だから、なんだ。
咲翔
***
どくんっ、と。
心臓が跳ね上がる。
わたしは思わず胸を押さえる。夕暮れ時の曇り空。学校の最寄りの駅の三番ホーム。この、心臓の奥底が震えて縮むような感触は、きっと緊張だ。
なんで今。
今、緊張が来たの。
わからない。
右手に持った竹刀袋をギュッと握りしめる。
明日は、地方大会の県予選団体戦。剣道部に所属する高校三年生のわたしにとっては、最後の地方大会出場のチャンスだ。
三週間くらい前にあった、トーナメント抽選会。そこでうちの部長が引いてきた組み合わせは……一回戦、県王者の学校だった。
わたしたちの代は、決して実績があるわけじゃないし、賞状だってもらったことがない。地方大会にはここ数年出ていないし、全国大会にだって尚更だ。

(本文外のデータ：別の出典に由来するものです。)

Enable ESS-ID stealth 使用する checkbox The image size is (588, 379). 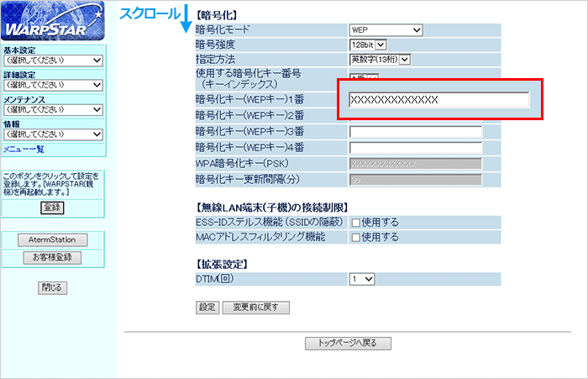coord(355,223)
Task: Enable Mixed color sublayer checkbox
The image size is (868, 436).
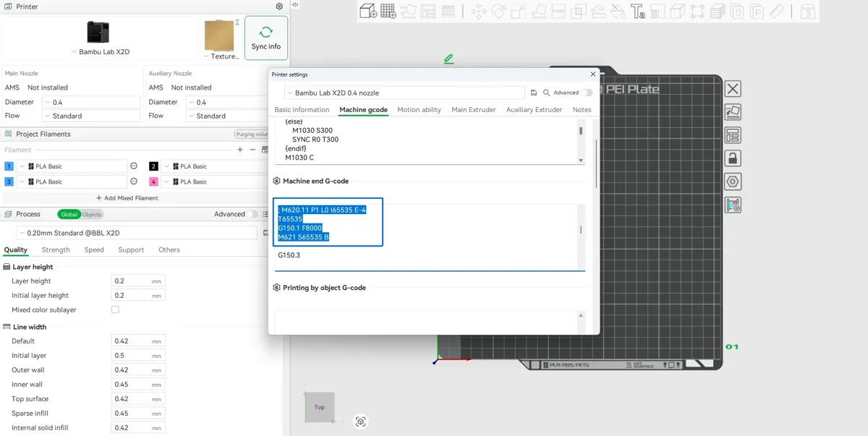Action: coord(115,309)
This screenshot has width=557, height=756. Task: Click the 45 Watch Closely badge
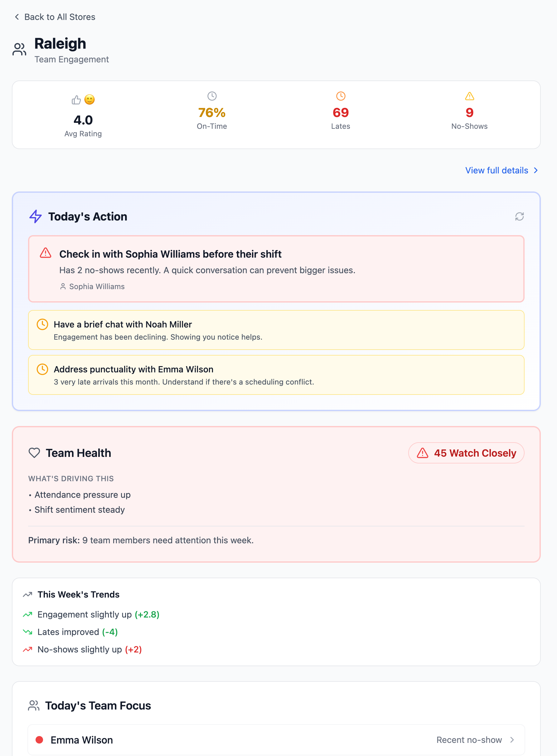[x=466, y=453]
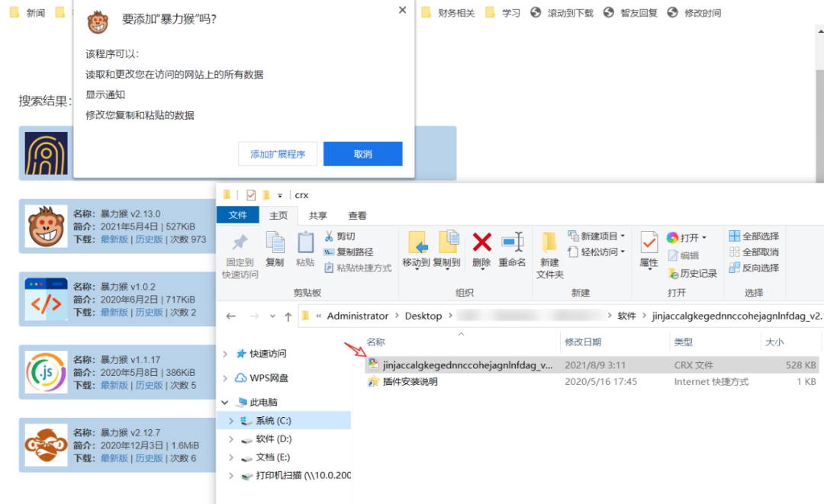Click 反向选择 to invert selection
824x504 pixels.
coord(754,267)
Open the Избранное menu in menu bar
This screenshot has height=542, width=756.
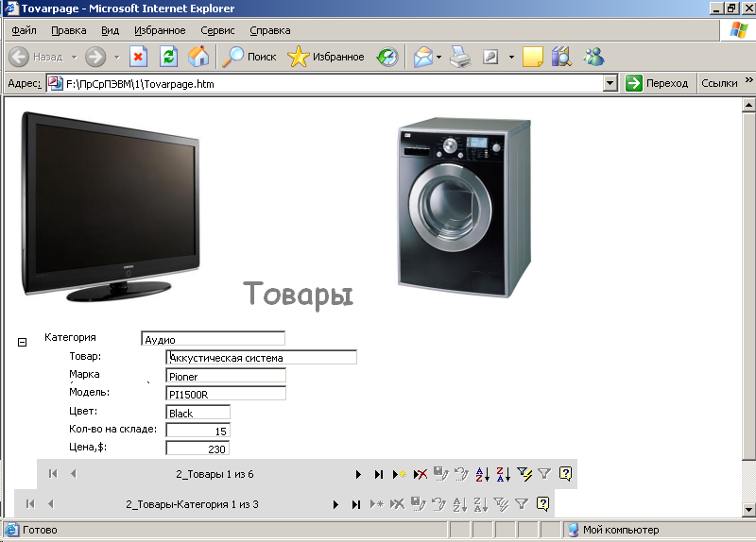coord(160,30)
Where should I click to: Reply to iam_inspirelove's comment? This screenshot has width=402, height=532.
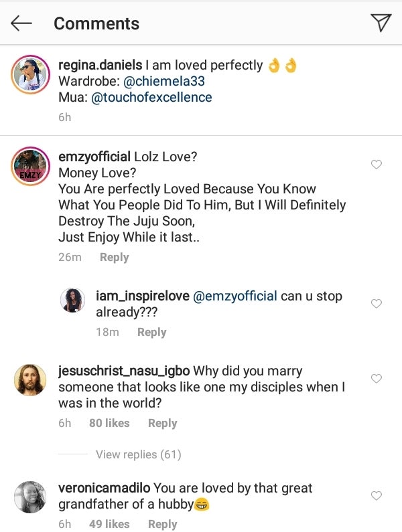151,332
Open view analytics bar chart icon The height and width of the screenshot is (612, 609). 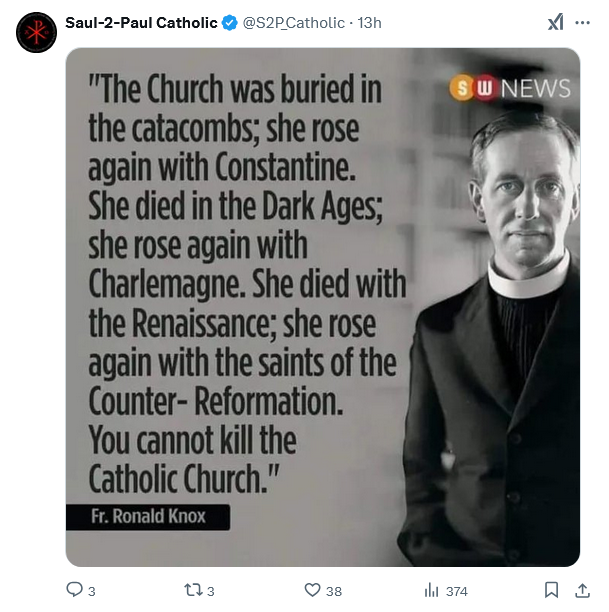(432, 590)
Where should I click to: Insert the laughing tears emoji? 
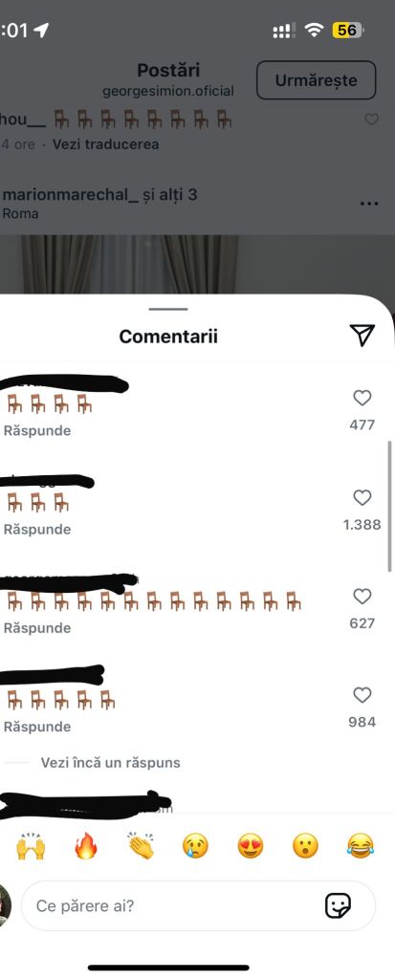[361, 846]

わたしたちは、剣道にすべてをかけているわけじゃない。
でも、負けてもしょうがないとは思えない。
思いたくない。
――相手も同じ高校生。
――勝負で何が起こるか分からない。
わかっている。個人で勝てなくても、チームでなら勝てるかもしれない――それが剣道団体戦の面白さなんだってこともわかっている。
でも。
どこか弱気になっている自分が居て、そんなわたしを情けないと思っているのも、わたしだ。

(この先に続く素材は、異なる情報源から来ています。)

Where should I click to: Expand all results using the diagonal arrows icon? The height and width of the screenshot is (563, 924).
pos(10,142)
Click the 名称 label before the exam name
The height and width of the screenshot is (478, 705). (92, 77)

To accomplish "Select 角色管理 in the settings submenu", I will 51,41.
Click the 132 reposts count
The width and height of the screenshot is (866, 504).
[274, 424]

強豪校に居る子たちは、本当に剣道漬けの毎日を送っていることだろう。多分、剣道で勝つために、頂点を狙うためにその高校を選んでいる。学校側が選んで選手をスカウトしている場合だってある。
だけどわたしたちは、そうじゃない。
入ってきた部員で、チームをつくっている。
稽古量、経験値、剣道にかけるすべて。
違うのかもしれない。
埋められない差があるのかもしれない。
でも、諦めるのは違う。
勝ちたいに理由なんて無いと思う。
ただ勝ちたい。
相手がどう、とかじゃなくて。
今の仲間と、少しでも多く試合をしたいから。
今のメンバーで、少しでも勝ちたいから。
一回戦で県王者と当たる――組み合わせが決まったときから、その想定ばかりしていた。相手のオーダー予想、戦い方。チームの流れの作り方。
「大丈夫、わたしたちなら」
――もし100人居たとして、きっと99人は相手が勝つと思っている。そんな試合、そんな組み合わせ。だけど、こっちが勝つ可能性を信じている残りの1人に、わたしたちがなろう。
自分を信じられるのは、自分だけ。
気づくと、ホームに準急電車が滑り込んて来ていた。制服のスカートが、風で揺れる。
防具袋をかつぐ。竹刀もしっかりと持ち直す。
緊張する、ちょっと怖いな、不安だな。
よぎる思い。
でも。
だから、なんだ。
――やるしかないんだ、明日はもうすぐ来る。
わたしは顔を上げて、電車に乗り込んだ。